Microneedle patch monitors the generation of hydrogen peroxide, delivering results in just one minute.

Gareth Halfacree
9 months agoPlants / Wearables / Sensors

Researchers from Iowa State University have developed a wearable stress sensor for plants — using microneedles to pick up changes that could require intervention before a plant's condition deteriorates.

"We can achieve direct measurements in under a minute for less than a dollar per test," says corresponding author Liang Dong of the team's sensor, which is applied the leaf of a living plant without the need to take or prepare samples for lab analysis. "This breakthrough will significantly streamline analysis, making it practical for farmers to use our patch sensor for real-time disease crop monitoring."

The sensor is designed to detect plant stress in the form of excess hydrogen peroxide — the traditional detection of which required manual sample collection and the removal of plant parts, or the use of fluorescence detectors that can mistake changes in chlorophyll levels for stress. The team's approach is different: a standalone patch that adheres to the underside of leaves, leaving the top free to continue photosynthesis.

The sensor's microneedles are coated in a hydrogel enzyme mixture which converts hydrogen peroxide into electrical current — which can then be measured, and used to infer a plant's stress levels. Tested on both soybean and tobacco plants, the team found its sensor produced more electrical current on bacteria-infected plants than healthy ones, returned a hydrogen peroxide measurement that agreed with existing methods, but did so in just one minute — and could measure levels lower than previous attempts. Better still, each patch can be reused up to nine times before the microneedles lose their edge.

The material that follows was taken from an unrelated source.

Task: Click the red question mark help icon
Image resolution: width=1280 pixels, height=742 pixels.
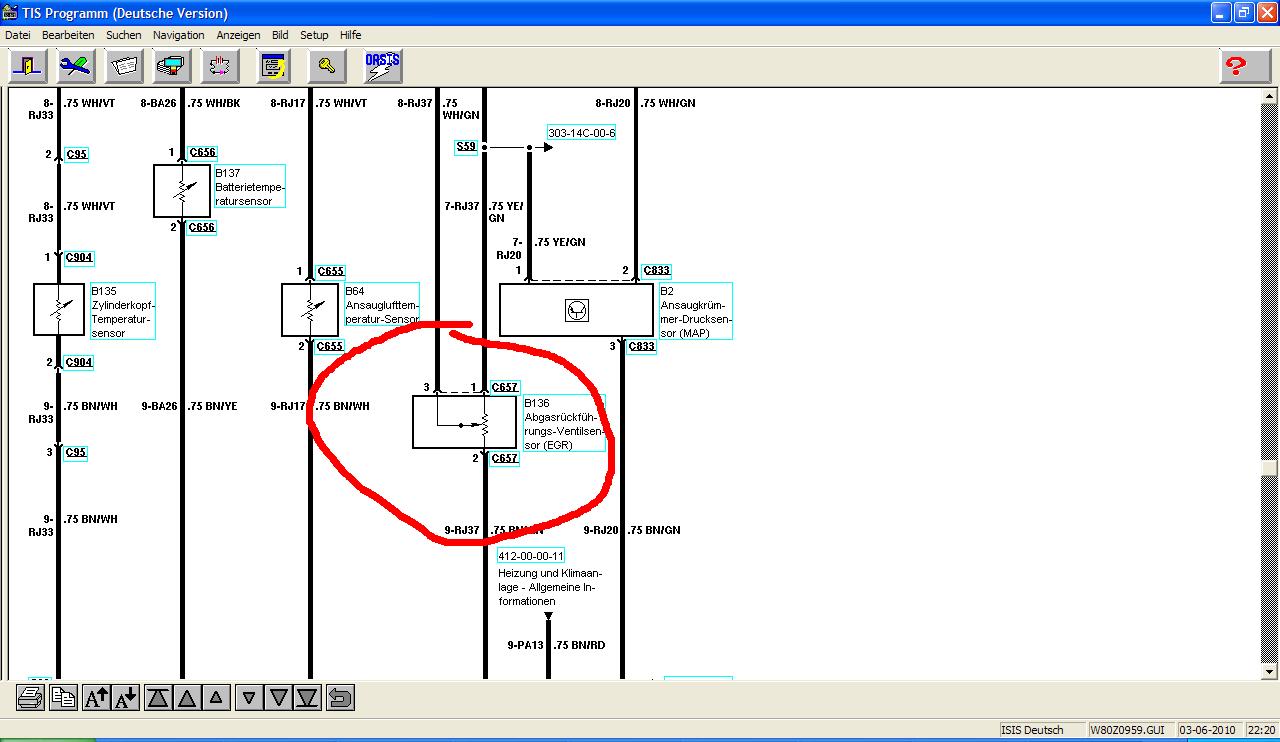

"This sensor technology offers a portable, on-site solution for H₂O₂ measurement," the researchers conclude, "eliminating the need for the intricate and time-consuming sample preparation required by conventional methods such as histological staining. The sensor demonstrated rapid detection capabilities, with a response time of around one minute for in situ measurements. Additionally, this sensor exhibited significant sensitivity, a low LOD [Limit of Detection], a wide dynamic range, and high portability, outperforming other H2O2 electrochemical sensors in the literature."

The team's work has been published in the journal ACS Sensors under open-access terms. "Our next step," Dong says, "is to refine the technology and enhance its reusability."